RUU yang menghukum perempuan yang tidak mengenakan cadar digambarkan sebagai “apartheid gender”

RUU yang menghukum perempuan yang tidak mengenakan cadar digambarkan sebagai “apartheid gender”RUU yang menghukum perempuan yang tidak mengenakan cadar digambarkan sebagai “apartheid gender”
RUU yang menghukum perempuan yang tidak mengenakan cadar digambarkan sebagai “apartheid gender”

Sekelompok pelapor dari Persatuan negara-negara mengevaluasi RUU yang dipromosikan oleh rezim Iran yang berupaya memperluas hukuman terhadap perempuan dan anak perempuan yang tidak wajib mengenakan cadar di ruang publik dan menggambarkannya sebagai “apartheid gender”.

Sujet a lire : Berita: Apa asal usul Julien Courbet?

PBB menyatakan bahwa penerapannya melanggar hak-hak dasar

Para penandatangan mengecam bahwa RUU Menafkahi Keluarga dengan Mengedepankan Budaya Kesucian dan Hijabmelanggar hak-hak dasar, termasuk partisipasi dalam kehidupan budaya, larangan diskriminasi gender, kebebasan berpendapat dan berekspresi, hak untuk melakukan protes damai, hak untuk mengakses layanan sosial, pendidikan dan kesehatan, dan kebebasan bergerak”.

Lire également : Berita: Apa artinya bermimpi?

“Hukuman berat bagi perempuan dan anak perempuan karena tidak mematuhi peraturan ini,” lanjut mereka, “dapat mengarah pada penerapan (tindakan) yang dilakukan dengan kekerasan” dan menunjukkan bahwa “pihak berwenang tampaknya mengambil keputusan melalui diskriminasi sistematis dengan tujuan untuk mendapatkan penyerahan total” dari sektor masyarakat ini.

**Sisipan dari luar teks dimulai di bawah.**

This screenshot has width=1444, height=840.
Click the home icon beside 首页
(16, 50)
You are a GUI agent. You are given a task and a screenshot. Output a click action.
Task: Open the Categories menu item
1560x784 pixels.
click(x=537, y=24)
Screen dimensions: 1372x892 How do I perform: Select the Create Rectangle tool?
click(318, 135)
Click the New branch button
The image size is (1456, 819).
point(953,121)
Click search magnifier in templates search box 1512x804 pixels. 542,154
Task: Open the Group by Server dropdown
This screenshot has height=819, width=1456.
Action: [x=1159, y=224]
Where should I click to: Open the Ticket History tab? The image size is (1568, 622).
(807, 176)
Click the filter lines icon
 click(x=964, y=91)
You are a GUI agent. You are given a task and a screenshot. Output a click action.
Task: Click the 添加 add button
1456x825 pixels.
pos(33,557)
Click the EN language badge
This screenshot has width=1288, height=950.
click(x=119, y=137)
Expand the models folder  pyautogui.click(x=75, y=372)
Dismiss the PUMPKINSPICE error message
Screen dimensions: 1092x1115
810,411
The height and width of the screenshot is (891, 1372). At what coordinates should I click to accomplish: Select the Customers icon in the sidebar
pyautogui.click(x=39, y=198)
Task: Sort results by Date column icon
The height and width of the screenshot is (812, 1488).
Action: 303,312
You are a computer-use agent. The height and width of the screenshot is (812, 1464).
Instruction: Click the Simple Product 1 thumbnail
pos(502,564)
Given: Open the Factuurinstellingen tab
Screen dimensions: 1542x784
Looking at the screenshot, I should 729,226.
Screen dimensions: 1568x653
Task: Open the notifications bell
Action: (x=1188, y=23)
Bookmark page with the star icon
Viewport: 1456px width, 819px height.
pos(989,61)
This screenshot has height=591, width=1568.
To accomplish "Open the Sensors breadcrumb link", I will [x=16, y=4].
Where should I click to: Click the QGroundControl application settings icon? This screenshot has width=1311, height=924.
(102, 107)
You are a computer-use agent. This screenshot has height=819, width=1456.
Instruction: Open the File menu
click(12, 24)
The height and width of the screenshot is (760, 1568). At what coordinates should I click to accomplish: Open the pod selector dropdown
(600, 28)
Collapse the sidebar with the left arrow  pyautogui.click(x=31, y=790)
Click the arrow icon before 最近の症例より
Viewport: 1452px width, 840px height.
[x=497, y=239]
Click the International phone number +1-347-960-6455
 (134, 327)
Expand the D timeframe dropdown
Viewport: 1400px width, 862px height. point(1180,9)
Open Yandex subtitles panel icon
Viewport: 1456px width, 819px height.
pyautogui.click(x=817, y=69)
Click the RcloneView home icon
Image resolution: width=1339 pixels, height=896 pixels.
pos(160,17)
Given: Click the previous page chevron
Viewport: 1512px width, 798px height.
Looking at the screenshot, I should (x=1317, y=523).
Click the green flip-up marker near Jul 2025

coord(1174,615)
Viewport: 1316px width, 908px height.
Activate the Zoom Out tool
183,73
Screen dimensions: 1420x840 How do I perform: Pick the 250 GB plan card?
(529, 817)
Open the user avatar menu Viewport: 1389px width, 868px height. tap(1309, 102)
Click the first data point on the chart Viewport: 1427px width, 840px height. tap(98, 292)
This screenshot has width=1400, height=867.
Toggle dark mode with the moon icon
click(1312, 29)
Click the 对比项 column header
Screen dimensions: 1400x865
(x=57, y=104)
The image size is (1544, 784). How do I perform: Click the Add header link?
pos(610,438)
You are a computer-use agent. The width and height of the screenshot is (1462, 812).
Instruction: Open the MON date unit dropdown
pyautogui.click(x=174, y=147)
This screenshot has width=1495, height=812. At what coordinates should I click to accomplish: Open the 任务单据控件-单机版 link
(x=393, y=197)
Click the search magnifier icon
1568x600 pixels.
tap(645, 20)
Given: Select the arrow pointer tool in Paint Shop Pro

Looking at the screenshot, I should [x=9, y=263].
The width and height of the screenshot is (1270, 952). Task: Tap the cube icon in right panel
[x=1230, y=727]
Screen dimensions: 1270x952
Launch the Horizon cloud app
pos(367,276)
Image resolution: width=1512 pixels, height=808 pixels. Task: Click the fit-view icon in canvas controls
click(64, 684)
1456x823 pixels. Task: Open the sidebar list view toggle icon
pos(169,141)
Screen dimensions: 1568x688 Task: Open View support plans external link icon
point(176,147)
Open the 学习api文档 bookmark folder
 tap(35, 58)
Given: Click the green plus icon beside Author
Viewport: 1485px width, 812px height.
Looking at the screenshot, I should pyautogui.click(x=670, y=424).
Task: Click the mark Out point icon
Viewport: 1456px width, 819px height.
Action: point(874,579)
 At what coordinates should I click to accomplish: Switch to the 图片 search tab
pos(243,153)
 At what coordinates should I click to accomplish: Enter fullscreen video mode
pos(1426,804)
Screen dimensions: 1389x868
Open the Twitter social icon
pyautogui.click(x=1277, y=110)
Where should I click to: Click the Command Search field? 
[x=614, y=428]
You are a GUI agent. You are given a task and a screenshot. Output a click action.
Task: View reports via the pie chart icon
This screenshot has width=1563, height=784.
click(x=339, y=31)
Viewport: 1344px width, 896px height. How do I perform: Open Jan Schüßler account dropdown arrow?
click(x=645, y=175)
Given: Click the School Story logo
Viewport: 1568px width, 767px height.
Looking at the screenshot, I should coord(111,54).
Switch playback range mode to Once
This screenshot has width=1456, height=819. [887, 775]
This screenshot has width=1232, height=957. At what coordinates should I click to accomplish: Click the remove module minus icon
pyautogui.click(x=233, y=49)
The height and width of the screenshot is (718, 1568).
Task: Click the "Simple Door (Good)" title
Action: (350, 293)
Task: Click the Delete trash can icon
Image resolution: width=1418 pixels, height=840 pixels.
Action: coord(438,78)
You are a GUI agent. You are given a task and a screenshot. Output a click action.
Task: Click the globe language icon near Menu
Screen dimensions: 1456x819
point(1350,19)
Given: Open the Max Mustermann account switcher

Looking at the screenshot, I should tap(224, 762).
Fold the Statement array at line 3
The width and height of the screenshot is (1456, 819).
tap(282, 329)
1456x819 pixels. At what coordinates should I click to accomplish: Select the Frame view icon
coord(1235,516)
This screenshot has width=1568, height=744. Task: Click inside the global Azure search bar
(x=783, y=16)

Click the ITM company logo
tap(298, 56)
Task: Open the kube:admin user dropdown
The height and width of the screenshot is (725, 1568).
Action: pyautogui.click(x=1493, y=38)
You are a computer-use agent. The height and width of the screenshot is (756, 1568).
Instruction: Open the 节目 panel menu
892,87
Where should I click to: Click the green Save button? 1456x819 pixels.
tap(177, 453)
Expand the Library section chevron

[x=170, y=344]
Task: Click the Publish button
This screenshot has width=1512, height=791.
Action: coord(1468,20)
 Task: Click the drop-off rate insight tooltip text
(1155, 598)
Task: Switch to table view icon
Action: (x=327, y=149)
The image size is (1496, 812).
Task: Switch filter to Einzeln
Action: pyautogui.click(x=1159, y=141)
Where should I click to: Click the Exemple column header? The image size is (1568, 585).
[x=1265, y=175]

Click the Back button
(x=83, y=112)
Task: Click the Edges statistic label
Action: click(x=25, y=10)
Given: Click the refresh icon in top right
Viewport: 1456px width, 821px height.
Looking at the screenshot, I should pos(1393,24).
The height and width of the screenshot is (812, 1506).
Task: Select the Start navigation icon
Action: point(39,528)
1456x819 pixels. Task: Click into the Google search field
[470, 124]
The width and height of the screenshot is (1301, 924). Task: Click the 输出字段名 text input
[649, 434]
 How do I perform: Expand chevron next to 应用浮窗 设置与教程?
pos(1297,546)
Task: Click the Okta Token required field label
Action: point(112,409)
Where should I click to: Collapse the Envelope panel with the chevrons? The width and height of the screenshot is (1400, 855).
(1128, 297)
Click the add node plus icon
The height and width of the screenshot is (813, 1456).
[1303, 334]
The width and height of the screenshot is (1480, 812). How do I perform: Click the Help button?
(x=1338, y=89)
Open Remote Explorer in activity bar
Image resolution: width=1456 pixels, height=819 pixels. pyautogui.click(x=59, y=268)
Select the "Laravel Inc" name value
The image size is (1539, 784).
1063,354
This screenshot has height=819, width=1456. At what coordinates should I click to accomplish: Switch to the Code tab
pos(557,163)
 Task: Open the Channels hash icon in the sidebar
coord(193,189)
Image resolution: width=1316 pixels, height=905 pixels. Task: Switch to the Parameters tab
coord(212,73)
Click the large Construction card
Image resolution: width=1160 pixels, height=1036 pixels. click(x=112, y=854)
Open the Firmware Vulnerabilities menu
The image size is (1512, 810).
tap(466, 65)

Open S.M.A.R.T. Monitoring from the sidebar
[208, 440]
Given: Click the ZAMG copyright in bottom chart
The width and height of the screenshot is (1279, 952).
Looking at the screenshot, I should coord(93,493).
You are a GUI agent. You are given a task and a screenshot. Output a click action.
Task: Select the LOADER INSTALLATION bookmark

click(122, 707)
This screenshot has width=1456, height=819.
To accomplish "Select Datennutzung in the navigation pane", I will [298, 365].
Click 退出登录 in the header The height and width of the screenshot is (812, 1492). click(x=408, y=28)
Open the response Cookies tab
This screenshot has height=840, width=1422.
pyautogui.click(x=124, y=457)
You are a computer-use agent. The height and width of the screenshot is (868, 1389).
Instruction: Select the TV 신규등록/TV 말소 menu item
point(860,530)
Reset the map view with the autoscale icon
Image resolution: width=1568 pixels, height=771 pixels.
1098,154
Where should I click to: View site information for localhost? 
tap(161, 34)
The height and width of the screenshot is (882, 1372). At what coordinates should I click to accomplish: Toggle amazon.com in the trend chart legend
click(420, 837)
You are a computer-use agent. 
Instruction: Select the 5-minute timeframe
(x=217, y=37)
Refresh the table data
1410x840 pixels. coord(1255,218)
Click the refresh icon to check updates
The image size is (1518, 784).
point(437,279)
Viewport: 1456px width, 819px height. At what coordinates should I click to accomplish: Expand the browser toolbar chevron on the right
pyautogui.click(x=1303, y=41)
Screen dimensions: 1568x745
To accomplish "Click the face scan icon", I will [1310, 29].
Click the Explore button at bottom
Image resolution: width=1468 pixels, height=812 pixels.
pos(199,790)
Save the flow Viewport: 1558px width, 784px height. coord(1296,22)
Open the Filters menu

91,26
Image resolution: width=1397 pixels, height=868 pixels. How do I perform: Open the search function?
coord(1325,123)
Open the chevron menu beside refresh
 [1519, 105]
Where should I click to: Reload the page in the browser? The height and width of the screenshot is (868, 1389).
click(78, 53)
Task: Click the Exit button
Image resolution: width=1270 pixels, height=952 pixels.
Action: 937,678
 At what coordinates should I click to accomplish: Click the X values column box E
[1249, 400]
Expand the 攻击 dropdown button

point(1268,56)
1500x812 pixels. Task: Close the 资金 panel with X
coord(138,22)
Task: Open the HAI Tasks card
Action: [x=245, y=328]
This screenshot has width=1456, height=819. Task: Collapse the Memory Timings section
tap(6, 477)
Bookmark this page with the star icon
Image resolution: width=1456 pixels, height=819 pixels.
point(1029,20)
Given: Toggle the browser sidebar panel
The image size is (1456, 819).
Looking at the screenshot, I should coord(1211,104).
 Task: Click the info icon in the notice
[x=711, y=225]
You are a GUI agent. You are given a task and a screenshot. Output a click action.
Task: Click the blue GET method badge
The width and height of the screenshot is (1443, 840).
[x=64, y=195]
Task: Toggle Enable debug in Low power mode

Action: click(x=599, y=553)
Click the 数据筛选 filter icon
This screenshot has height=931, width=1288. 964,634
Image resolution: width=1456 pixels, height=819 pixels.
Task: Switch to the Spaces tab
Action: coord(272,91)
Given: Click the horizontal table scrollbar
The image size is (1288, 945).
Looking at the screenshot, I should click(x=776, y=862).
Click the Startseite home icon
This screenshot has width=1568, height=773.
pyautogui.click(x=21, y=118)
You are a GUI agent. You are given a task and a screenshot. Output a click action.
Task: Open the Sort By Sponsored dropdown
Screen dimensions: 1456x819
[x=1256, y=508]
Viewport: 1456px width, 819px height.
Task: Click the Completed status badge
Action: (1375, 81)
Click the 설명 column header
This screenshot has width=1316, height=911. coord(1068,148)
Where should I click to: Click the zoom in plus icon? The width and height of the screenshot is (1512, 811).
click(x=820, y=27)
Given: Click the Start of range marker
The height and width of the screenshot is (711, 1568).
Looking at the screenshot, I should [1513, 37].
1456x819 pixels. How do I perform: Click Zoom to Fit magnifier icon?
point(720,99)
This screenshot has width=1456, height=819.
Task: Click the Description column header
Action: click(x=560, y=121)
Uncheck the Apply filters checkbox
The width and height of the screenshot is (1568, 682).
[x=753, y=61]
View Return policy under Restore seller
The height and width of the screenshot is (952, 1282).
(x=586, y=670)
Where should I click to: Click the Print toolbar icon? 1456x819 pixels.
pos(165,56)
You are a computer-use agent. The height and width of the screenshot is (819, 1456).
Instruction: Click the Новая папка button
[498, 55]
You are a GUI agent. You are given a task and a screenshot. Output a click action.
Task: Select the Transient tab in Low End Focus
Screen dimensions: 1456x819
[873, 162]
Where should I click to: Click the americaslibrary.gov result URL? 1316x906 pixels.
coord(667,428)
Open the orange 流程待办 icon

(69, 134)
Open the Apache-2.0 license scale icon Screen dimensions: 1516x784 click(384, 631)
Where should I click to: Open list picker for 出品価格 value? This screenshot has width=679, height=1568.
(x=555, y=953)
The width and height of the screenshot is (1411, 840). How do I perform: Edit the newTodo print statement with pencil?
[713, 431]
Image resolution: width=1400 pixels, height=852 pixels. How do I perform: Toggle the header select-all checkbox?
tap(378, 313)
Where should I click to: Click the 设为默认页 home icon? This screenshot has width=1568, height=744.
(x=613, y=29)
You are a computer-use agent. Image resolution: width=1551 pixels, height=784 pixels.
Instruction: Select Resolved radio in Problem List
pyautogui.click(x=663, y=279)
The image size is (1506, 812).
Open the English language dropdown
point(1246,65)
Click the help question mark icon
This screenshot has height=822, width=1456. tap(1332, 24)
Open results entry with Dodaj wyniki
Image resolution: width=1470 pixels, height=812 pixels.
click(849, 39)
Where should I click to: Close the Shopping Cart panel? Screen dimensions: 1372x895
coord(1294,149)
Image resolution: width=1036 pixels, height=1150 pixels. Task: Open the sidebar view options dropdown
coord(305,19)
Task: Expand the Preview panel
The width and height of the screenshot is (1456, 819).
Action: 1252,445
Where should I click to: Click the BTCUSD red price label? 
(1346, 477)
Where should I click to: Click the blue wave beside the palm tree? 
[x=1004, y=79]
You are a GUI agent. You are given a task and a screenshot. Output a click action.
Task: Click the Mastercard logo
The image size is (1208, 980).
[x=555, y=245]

Dalam pengertian ini, mereka menekankan bahwa “kebudayaan dibentuk dan berkembang dengan partisipasi semua orang” dan bahwa kekuasaan institusi untuk menolak layanan publik dan kesempatan bagi mereka yang tidak mematuhi hukum adalah contoh dari mentalitas kuno rezim tersebut. bahwa, saat ini, mereka menganggap tidak adanya hijab sebagai “gangguan” dan mengaitkannya dengan “ketelanjangan, kurangnya kesucian dan tindakan yang melanggar kesopanan publik”.

baca juga [Detienen a mujer activista en la Plaza Roja de Moscú]

Di sisi lain, para penandatangan memperingatkan bahwa hukuman yang lebih berat ini akan memberikan dampak yang tidak proporsional terhadap perempuan yang terpinggirkan secara ekonomi, yang sudah kehilangan serangkaian hak-hak dasar, sosial dan ekonomi.

Mempersenjatai moralitas publik untuk menolak kebebasan berekspresi perempuan dan anak perempuan adalah hal yang melemahkan dan akan memperkuat serta memperluas diskriminasi dan marginalisasi gender, dengan konsekuensi negatif yang lebih luas bagi anak-anak dan masyarakat secara keseluruhan.”, mereka menyimpulkan.

Karena semua alasan ini, para ahli meminta pihak berwenang di rezim Persia untuk mempertimbangkan kembali undang-undang tentang kewajiban berhijab, sejalan dengan Hukum Humaniter, dan untuk menjamin kepatuhan penuh terhadap peraturan tersebut di negara tersebut.

Iran terlibat dalam kontroversi yang kuat pada 16 September ketika wanita muda Kurdi Mahsa Amini meninggal di tangan polisi moral, yang menangkapnya dan menghukumnya karena salah mengenakan jilbab.

Sejak saat itu, ribuan aktivis, selebritas, organisasi, dan pejabat dari seluruh dunia menyerukan diakhirinya undang-undang misoginis yang sudah tidak sesuai dengan perkembangan zaman.

Namun, rezim Persia menolak untuk menyuarakan pendapat tersebut dan, sebaliknya, malah melipatgandakan pertaruhannya. Pada bulan Juli, sistem hukuman baru mulai berlaku seiring dengan penempatan kembali petugas polisi yang bahkan menutup 150 bisnis yang menerima masuknya perempuan tanpa cadar.

Bahkan menjelang ulang tahun pertama perempuan muda tersebut, rezim Tiongkok meningkatkan penindasan terhadap aktivis dan pembangkang untuk mencegah kerusuhan tahun lalu, yang berlangsung selama berbulan-bulan.